Although I had up till now listened to what he had to say, dumb with amazement, and, as if laid under a ban, without thinking how much I was already compromising myself by doing so, yet, at this suggestion, I rose up indignantly and asked what gave him the right to believe that I had sunk low enough to take a thief and robber as an ally.

“In the case of an ally,” replied Angulimala quietly, “the chief thing is that he is to be depended upon, and thou dost feel⁠—of that I am convinced⁠—that I am absolutely to be relied upon in this matter. On the other hand I need thy help, for only in that way can I learn with certainty what I wish to know. True, I have a source of information which is usually reliable, and from which, as a matter of fact, I know of Satagira’s journey, yet, if the latter causes a false report to be circulated, even this source can become untrustworthy. But thou dost need me, because a proud and lofty soul finds, in a case like thine, satisfaction only in the death of the traitor. If thou wert a man, then thou wouldst kill him thyself; as thou art a woman, my arm is necessary to thee.”

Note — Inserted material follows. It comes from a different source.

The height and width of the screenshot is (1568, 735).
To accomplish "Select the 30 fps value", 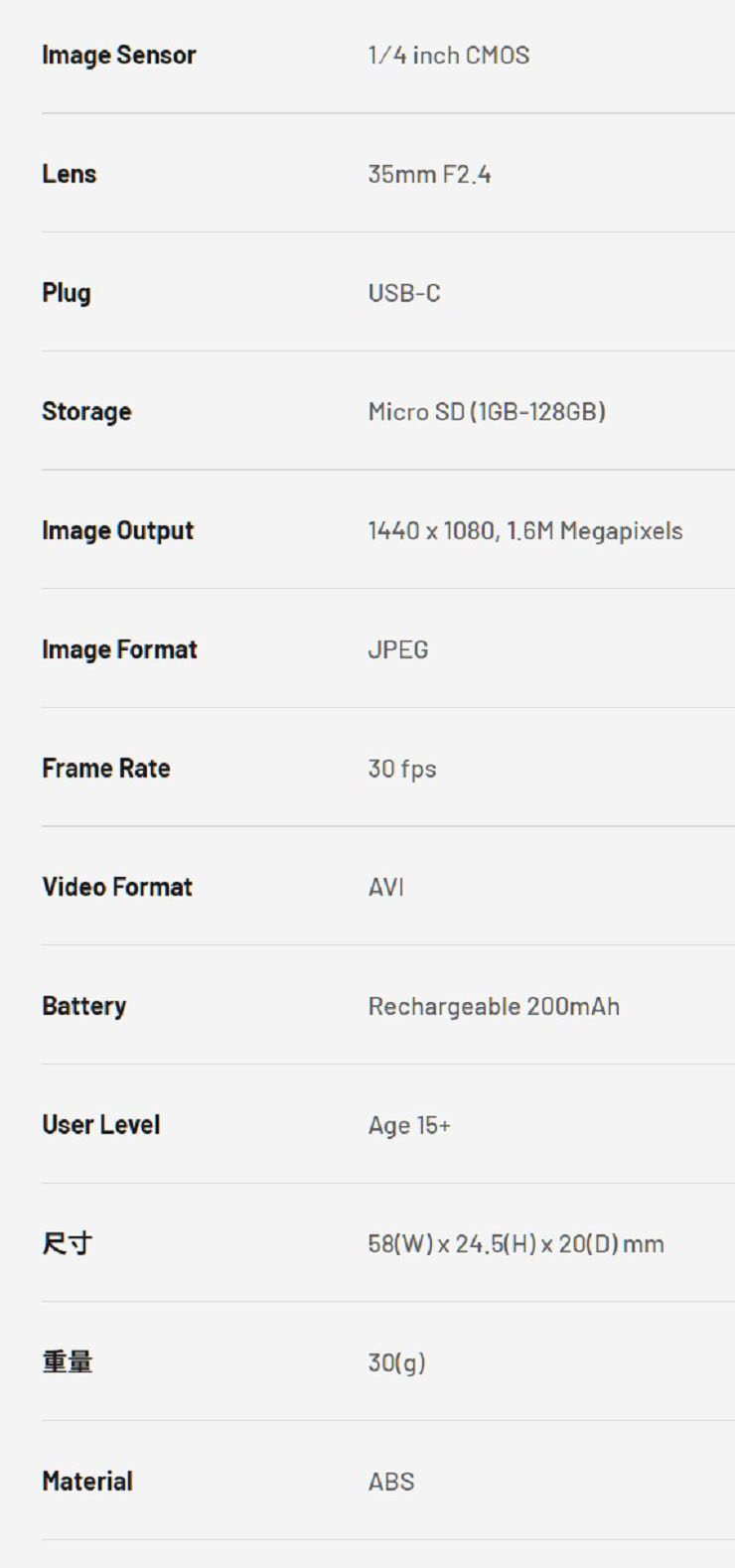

I was about to dismiss him angrily, but he gave me to understand, with such a dignified movement of his hand, that he had not said all he had to say, that, against my will, I became silent.

“Thus far, noble lady, I have spoken of revenge. But there is something other and weightier to come. For thee, to secure future happiness; for me, to atone for the past. With justice, it is said of me that I am cruel, without pity for man or beast. Yes, I have done a thousand deeds, for each of which one must do penance, as the priests teach, for a hundred or even a thousand years in the lowest hell. It is true I had a wise and learned friend, Vajaçravas, whom the common people now even reverence as a saint, and on whose grave I have offered rich sacrifices; he often demonstrated to us that there were no such hell punishments, but that, on the contrary, the robber was the most Brahman-filled of all living beings and the crown of creation. Yet he was somehow never able to convince me of the truth of his position.

“Be that as it may, however⁠—whether there are hell-punishments or not⁠—this is certain, that, of all my deeds, only one lies heavy on my conscience, and that is, that with my crafty ‘Rite of Truth’ I cheated thee. Even then I did not dare to look thee in the face, and the memory of that hour sits ever like a thorn in my flesh. Well, the wrong I did thee then, I would now like to make good, so far as that is still possible, and to do away with the evil consequences of my act. Thou wert separated by my guilty dealing from Kamanita whom thou didst believe to be dead, and wert chained to this false Satagira. These fetters I now wish to take from thee that thou mayst be free to unite thyself to thy beloved, and I will myself go to Ujjeni and bring him safe and sound. Now do thy part⁠—I will do mine. For a beautiful woman, it is not difficult to draw a secret from her husband. Tomorrow, as soon as it is dark, I shall come hither to get the necessary information from thee.”

He bowed deeply, and, before it was possible for me in my bewilderment and dismay to utter a word, he vanished from the Terrace as suddenly as he had appeared.